STUDYING UNDER MANY FAMOUS MASTERS OF THE WING TSUN (WT) WORLD IN THE LEUNG TING LINEAGE, SIFU BOEHLIG HAS BECOME AN UP-AND-COMING STAR IN THE WING CHUN WORLD, WITH SCHOOLS IN 15 COUNTRIES AND CREATED HIS OWN METHOD, CALLED BDS (BOEHLIG DEFENCE SYSTEM).
In your opinion, what are the most important attributes to be developed through Wing Chun training?
It comes down to how you structure your training. Generally, I would say:
• The ability to defend yourself with a street-proven system.
• Developing tactile skills, thanks to Chi Sau training, which can help us get to know our bodies much better than we ever would otherwise.
• The ability to deal with our own aggression and the skill to control it.
How have you changed how you approach your Wing Chun, as you’ve gotten older?
It hurts me to see some of my childhood heroes, who were once cherished and praised for their tough fighting abilities, only seem to live off their legacy. The reason for this is they never adapted their Wing Chun to their declining athletic abilities that are bound to come with age.
When I was in my twenties, I was hot-tempered. I learned from a Sifu I considered the best fighter. For me, training was not training if there wasn’t a lip or nose bleeding; in addition, I worked as a bouncer for eight years to get real-life experience (of which I have received my fair share). My Wing Chun training taught me a lot about effective fighting. When I started my training, a punch was just that, a punch. Today, I know what a punch can do. I saw many people fall in real fights, which taught me to underestimate no one.
Nowadays, my Wing Chun credo is that “if a 50-kg girl can apply a technique against a 100-kg guy,” I will teach it. If that’s not the case, then it’s time wasted.
Please explain the meaning of Chi Sau to you. What should the emphasis be while practising it?
There are multiple layers to Chi Sau training:
• Technical Chi Sau: I think of a Sifu teaching a student or two training partners practising a certain sequence as Technical Chi Sau. Here, the practitioners should emphasise correct angles and bite-sized chunks of techniques to get the desired sequence into the system. The partners should use a discussed intensity and pressure, begin slowly, and then gradually increase the speed.

* SOURCE DATA *
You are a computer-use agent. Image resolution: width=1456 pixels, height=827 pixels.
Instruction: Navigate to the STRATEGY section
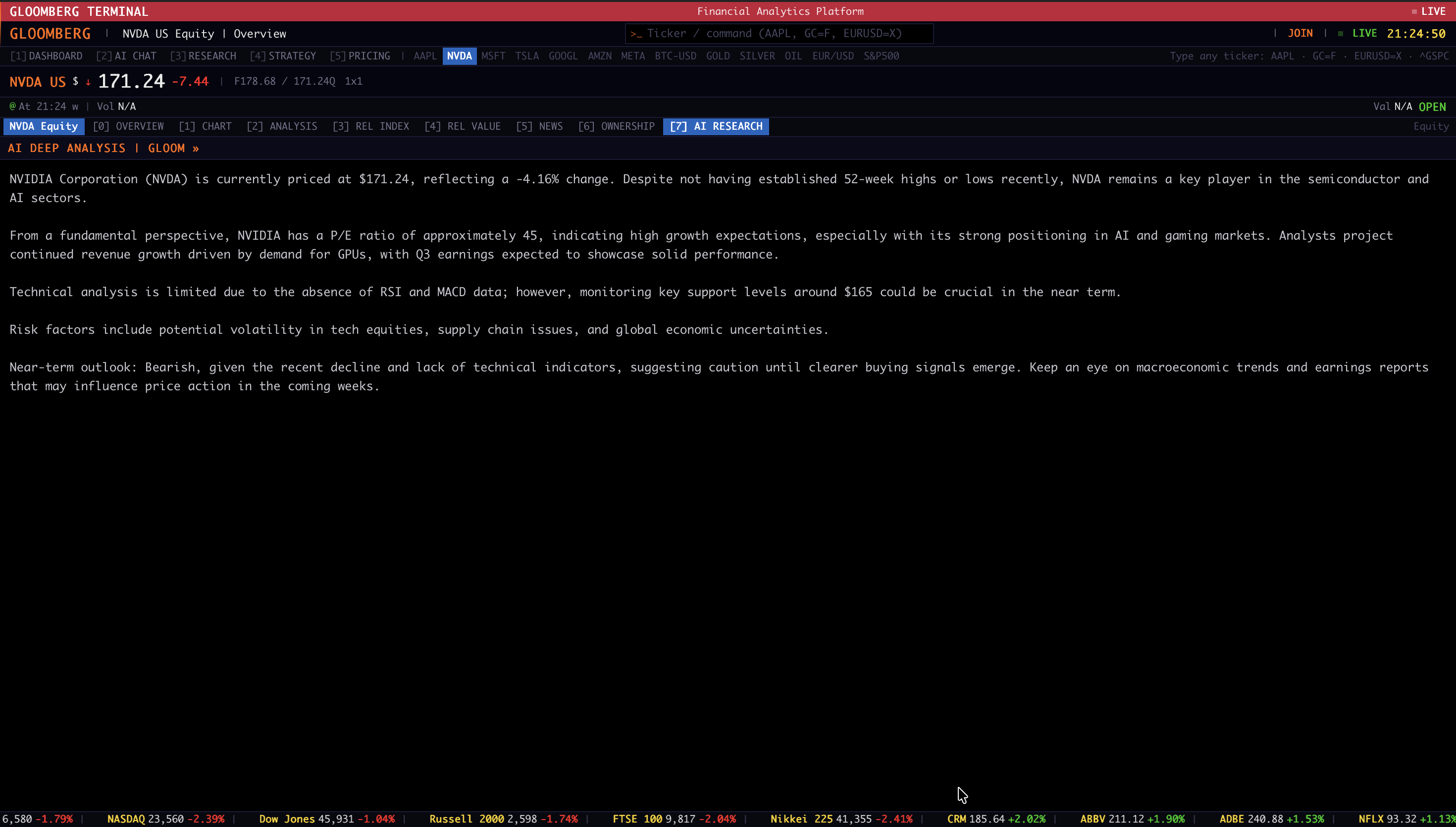pos(283,55)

* GIVEN EXERCISE A *
Answer these questions about the Wing Chun interview, one line each:
(i) In how many countries does Sifu Boehlig have schools?
(ii) For how many years did the interviewee work as a bouncer?
(iii) In the interviewee's credo, what weights are given for the girl and the guy?
* GIVEN EXERCISE B *
Write the next part of the Wing Chun interview, picking up after its final sentence.

* FINAL ANSWER A *
(i) 15 countries
(ii) Eight years
(iii) The girl weighs 50 kg and the guy weighs 100 kg.

* FINAL ANSWER B *
• Pressure Training in Poon Sau: In this training, the focus lies in feeling where the opponent’s pressure gaps are and in making use of these.
• Competitive Chi Sau: Here, anything goes! The goal is to deal with the partner’s attacks at a high speed with varying levels of intensity.
Overall, Chi Sau develops complex sensorimotor actions, such as in double-handed Poon Sau, where both hands must deal with different tasks the whole time. The practitioners seek to maintain contact with their partners, guided to move through paying attention to kinaesthetic and proprioceptive signals. Practitioners develop these “sticky” abilities with extensive training and learn to “read” the directions of their opponents’ motion and respond appropriately, which can help to react according to the opponent’s actions in a real fight scenario.
What do you think makes Wing Chun a successful street fighting system? And how does Chi Sau relate to forms and free fighting?
There are three components:
• Forms by which we learn the techniques we can use in a fight.
• Applications, which teach us how we can make use of these techniques in multiple scenarios.
• Concepts through which we can deal with any situation using our sensorimotor skills.
Some people think Chi Sau is the link between forms and free fighting, but I disagree. Chi Sau is a way to learn better adaptation of Wing Chun principles in a stressful environment. However, it’s not the only link. Sparring training, for example, is vitally important. My Chi Sau may be fine when I play with a partner who follows the same rules as me, but how much of it I can apply in a real fight comes down to proof-testing it in a sparring scenario, where not just the arms are used, but kicks, feints, and other sneak-attacks are the reality.
Still, the most important thing to know about fighting with Wing Chun on the street is that, although your main objective should be to survive the violent situation, you also have a responsibility towards the aggressor. Wing Chun is dangerous and should be used with caution. Therefore, use it efficiently but remain the master of your emotions.
Are you worried that Wing Chun is being gradually watered down?
Not at all. Since I run schools in 15 countries, I have the privilege to meet a lot of Wing Chun practitioners from around the world and have realised, nowadays, our art has many facets. Wing Chun has undergone enormous developments, and it has never been so rich and so poor simultaneously.
There is a multitude of so-called “schools” that hide in some basement where a self-proclaimed Sifu teaches twice per week what he has learned from books and Sifu YouTube. On the other hand, many authentic students of our Grandmasters still teach traditional styles.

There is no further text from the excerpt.